AIG is not responsible for paying $30,000 to a California couple who claimed they lost millions invested with Bernard L. Madoff Investment Securities, the U.S. Court of Appeals for the Second Circuit found.
The appellate court agreed with U.S. District Court Judge Paul Crotty's October 2010 ruling.
The plaintiffs, Robert and Harlene Horowitz, claimed the AIG Fraud SafeGuard component of their homeowners policy entitled them to the maximum payout of $30,000. They also sought class-action status to include all holders of similar AIG policies who lost money when Madoff "fraudulently used plaintiffs" and all other class members' investments to perpetuate the largest Ponzi scheme in history, according to an August 2009 court filing.
From 1997 to 2008, the Horowitzes invested a total of $4.3 million and withdrew about $4.5 million from the Madoff account, according to court papers. But they believed the account had grown to about $8.5 million during that time, based on a November 2008 account statement.
AIG had claimed the Horowitzes actually received a $225,000 net gain on their investment.
While a Ponzi scheme is the sort of fraud likely anticipated by the policy drafters, the policy is intended to cover the actual loss of money or property, not an indirect loss of money that never really existed, the appeals court found.
"The only 'thing of value' the Horowitzes were induced to part with by Madoff's lies was the monies they transferred [to him] which, fortunately for them, they have fully recovered," the appeals court said in its decision.
Crotty, the trial court judge, cited legal precedents, including a finding by a U.S. Bankruptcy Court judge in the Madoff case, in ruling the claimed losses never really existed. Losses should be based on clients' original investments, not phantom windfalls, he said.

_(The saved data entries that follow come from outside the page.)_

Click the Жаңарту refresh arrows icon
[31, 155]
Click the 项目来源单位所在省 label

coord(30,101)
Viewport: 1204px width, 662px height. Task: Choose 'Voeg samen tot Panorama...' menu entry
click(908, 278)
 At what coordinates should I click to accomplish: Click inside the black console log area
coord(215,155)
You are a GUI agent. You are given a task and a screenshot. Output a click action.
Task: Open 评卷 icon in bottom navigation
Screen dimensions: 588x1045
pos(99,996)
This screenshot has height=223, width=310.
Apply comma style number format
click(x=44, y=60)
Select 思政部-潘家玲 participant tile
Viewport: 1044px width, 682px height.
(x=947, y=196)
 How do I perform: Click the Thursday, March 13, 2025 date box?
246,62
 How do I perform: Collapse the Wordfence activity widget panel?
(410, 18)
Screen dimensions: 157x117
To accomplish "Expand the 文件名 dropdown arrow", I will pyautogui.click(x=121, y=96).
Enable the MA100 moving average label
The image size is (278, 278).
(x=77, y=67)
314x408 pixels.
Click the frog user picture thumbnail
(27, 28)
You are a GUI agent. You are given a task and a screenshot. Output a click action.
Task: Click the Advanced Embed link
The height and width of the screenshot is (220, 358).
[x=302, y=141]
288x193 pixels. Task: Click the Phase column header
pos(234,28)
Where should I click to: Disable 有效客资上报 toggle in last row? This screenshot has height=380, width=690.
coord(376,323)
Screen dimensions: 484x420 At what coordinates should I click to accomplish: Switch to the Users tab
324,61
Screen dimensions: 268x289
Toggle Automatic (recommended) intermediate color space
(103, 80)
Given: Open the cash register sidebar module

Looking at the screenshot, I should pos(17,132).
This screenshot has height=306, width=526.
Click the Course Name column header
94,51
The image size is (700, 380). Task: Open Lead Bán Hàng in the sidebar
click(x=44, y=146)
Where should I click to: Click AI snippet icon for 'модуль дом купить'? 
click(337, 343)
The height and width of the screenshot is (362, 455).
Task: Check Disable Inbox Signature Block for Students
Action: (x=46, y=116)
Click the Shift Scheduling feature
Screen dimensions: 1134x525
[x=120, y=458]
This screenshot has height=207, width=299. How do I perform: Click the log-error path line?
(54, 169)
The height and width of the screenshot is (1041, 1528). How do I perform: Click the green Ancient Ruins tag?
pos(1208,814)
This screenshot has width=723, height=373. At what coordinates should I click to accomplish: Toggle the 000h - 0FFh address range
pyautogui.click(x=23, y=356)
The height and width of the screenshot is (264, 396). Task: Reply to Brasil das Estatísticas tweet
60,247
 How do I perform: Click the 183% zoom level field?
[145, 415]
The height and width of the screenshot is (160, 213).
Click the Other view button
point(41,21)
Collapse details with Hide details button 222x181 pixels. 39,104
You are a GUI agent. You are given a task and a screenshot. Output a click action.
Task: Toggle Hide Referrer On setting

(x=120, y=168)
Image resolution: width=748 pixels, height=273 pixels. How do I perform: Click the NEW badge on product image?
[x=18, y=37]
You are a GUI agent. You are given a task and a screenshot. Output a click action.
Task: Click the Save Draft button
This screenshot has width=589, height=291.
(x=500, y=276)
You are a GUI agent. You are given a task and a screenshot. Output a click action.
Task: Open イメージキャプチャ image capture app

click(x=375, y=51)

"The money reflected in the final account statement was not taken from the plaintiffs by fraud; rather, it never belonged to them, or even existed, in the first place due to fraud. Therefore, they did not lose this money; they lost the mistaken belief that they owned this money," Crotty wrote.
The Horowitz lawsuit was originally filed in the U.S. District Court of the Southern District of New York. The couple had a homeowners policy with AIU Holdings Inc. and American International Insurance Company of California that covered losses "directly from fraud, embezzlement, or forgery."
Madoff, the New York investment adviser found guilty of losing more than $50 billion of his clients' funds in a massive fraud, is now serving a life sentence at a federal correctional facility in North Carolina.